There isn’t much time left to see a small exhibition of fresh work by young visual artists in the Martha’s Vineyard Regional High School’s Advanced Placement art course, on display Saturday and Tuesday in the community room at the Oak Bluffs library.

The show offers a rare glimpse of what’s on the minds of five Island teenagers, who have been exploring specific fields of inquiry as they build the art portfolios that will determine their final grade in the college-level class.

Humanity’s impacts on the natural world, the not-always-welcome changes that come with growing up and the daily challenges of living with anxiety and depression are striking themes in the Oak Bluffs show.

“I wanted to capture the effects of deforestation on the planet and its creatures,” writes painter Annalee Hoy in her artist’s statement for a trio of works, including an unframed acrylic on canvas of a majestic blue stag against a green background of what, at second glance, are leafless, stunted trees.

Concern for the environment also runs through the work of painter Sam Folts, whose dystopian acrylic on canvas Flying Fish combines elements of cyberpunk, steampunk and Surrealism.
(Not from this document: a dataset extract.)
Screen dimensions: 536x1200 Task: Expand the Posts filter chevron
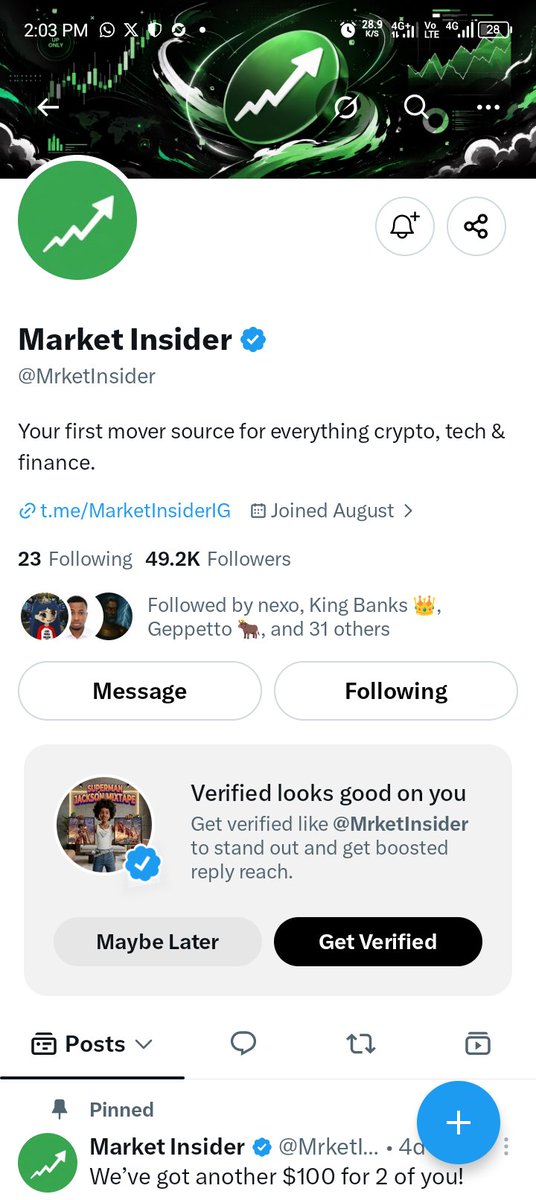[143, 1044]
The show offers a rare glimpse of what’s on the minds of five Island teenagers. — Maria Thibodeau

With its moray-eel head, ball-gag bridle and desperately staring eye, this armored fish could swim through a Hieronymus Bosch hellscape without causing a ripple.

Bosch is an evident touchstone for painter and photographer Gabriella DeBlase, whose oil on wood titled Earthly Delights echoes the Renaissance-era fantasist’s most famous and bizarre work, The Garden of Earthly Delights.
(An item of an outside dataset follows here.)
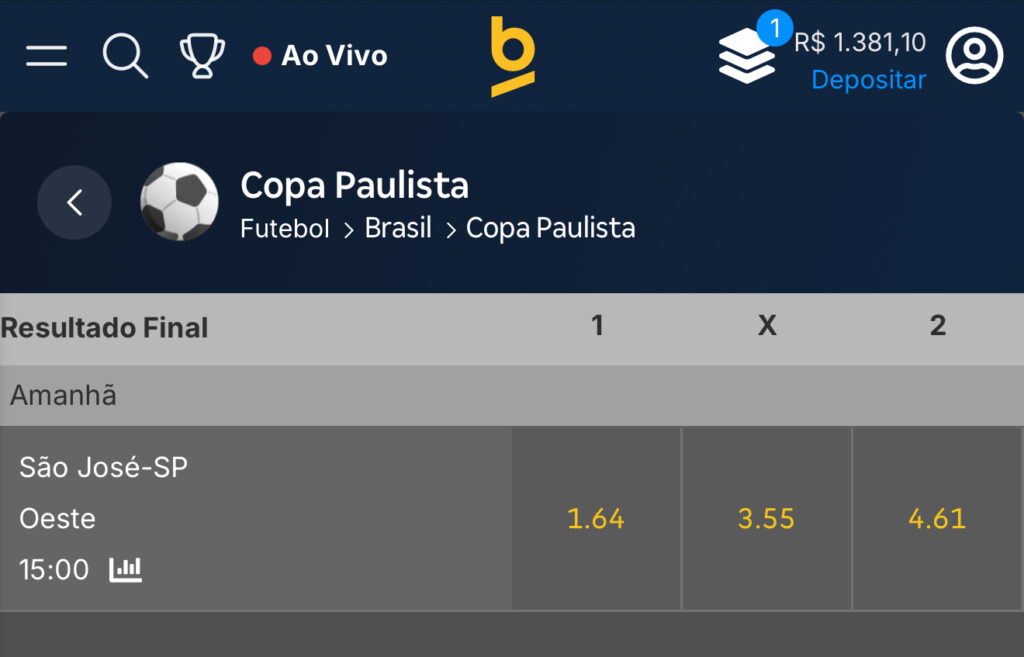
Task: Select odds 4.61 for Oeste
Action: click(937, 519)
Ms. DeBlase’s tribute is less frantic than Bosch’s original, managing to be both serene and unsettling in its depiction of what looks like another planet — or is it our Earth’s future, with a claw-armed mechanism watching over an unpeopled landscape as metal shapes hover in the sky?

“I am examining and experimenting with the relationship between humans and the natural world,” Ms. DeBlase writes of her work, which also includes photography.
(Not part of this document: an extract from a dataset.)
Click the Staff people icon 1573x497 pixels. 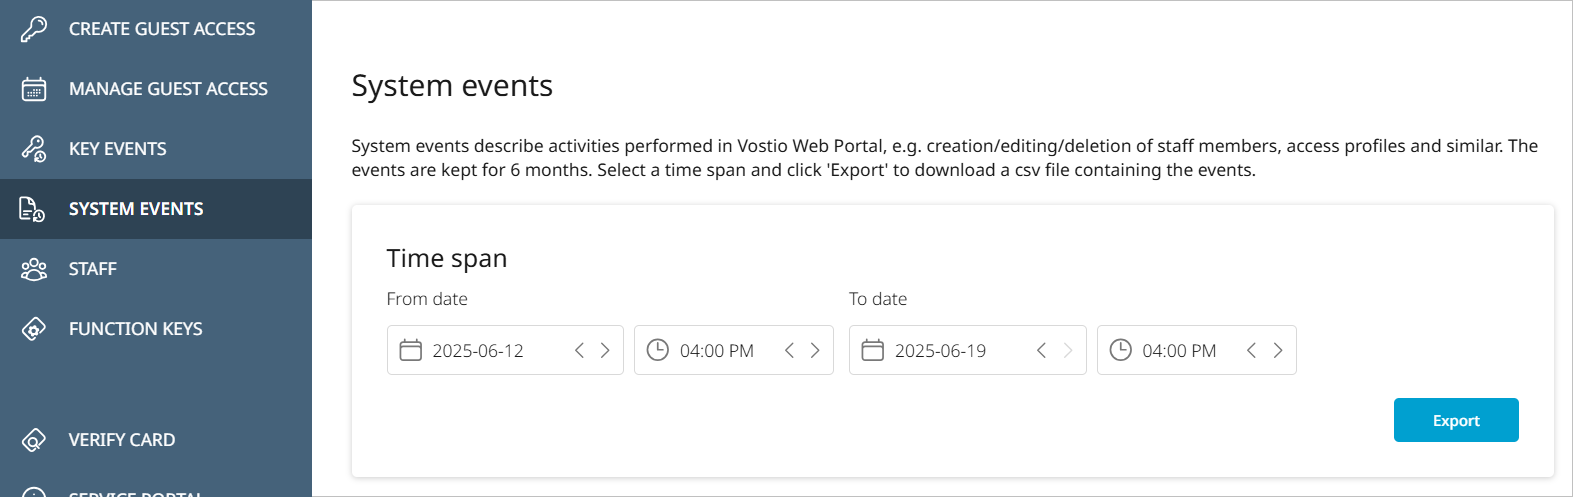[x=34, y=269]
Digital painter Nikeya Tankard’s two pieces in the show both work with the color yellow, but they’re otherwise as different as two self-portraits can be.

Walking on Eggs depicts a pair of feet in low socks, tip-toeing through a series of eggy splats on a sky-blue floor with a glistening string of yolk dangling from one heel.

Star Girl is a close-up of the artist’s unsmiling face, her take-no-prisoners gaze highlighted by a cluster of golden stars and surrounded by a wide, daffodil-colored frame.

An acrylic on canvas painting by Annalee Hoy. — Maria Thibodeau

“These pieces explore the progressions and regressions of becoming an adult,” writes Ms. Tankard.

“Because of their constant relevance in my morning routine throughout all stages of my life, eggs became a continued concept representing this idea of growth and fluctuation,” her statement concluded.

Working in mixed media — chiefly home furnishings and paint — Lux Kisselgof has created three-dimensional expressions of what it’s like to live with depression and anxiety.

Ms. Kisselgof’s interactive piece “what’s even out there?” invites the visitor to draw back a pair of heavy red window curtains, only to see murky and foreboding views beyond the panes.

“The curtains reveal the outside world as a dark and foggy landscape, a place seemingly too dismal and unappealing for someone to voluntarily venture,” writes Ms. Kisselgof, whose other piece in the show is a door with its key chained in place, forever out of reach of the lock.

“The restrained key is meant to represent the way that, even if someone with social anxiety might want to leave their home, their anxiety often holds them back,” she writes.

The Advanced Placement art students’ exhibition is located in the community room on the lower level of the Oak Bluffs library, which is open Saturday from 10 a.m. to 4 p.m. and Tuesday from 10 a.m. to 6 p.m.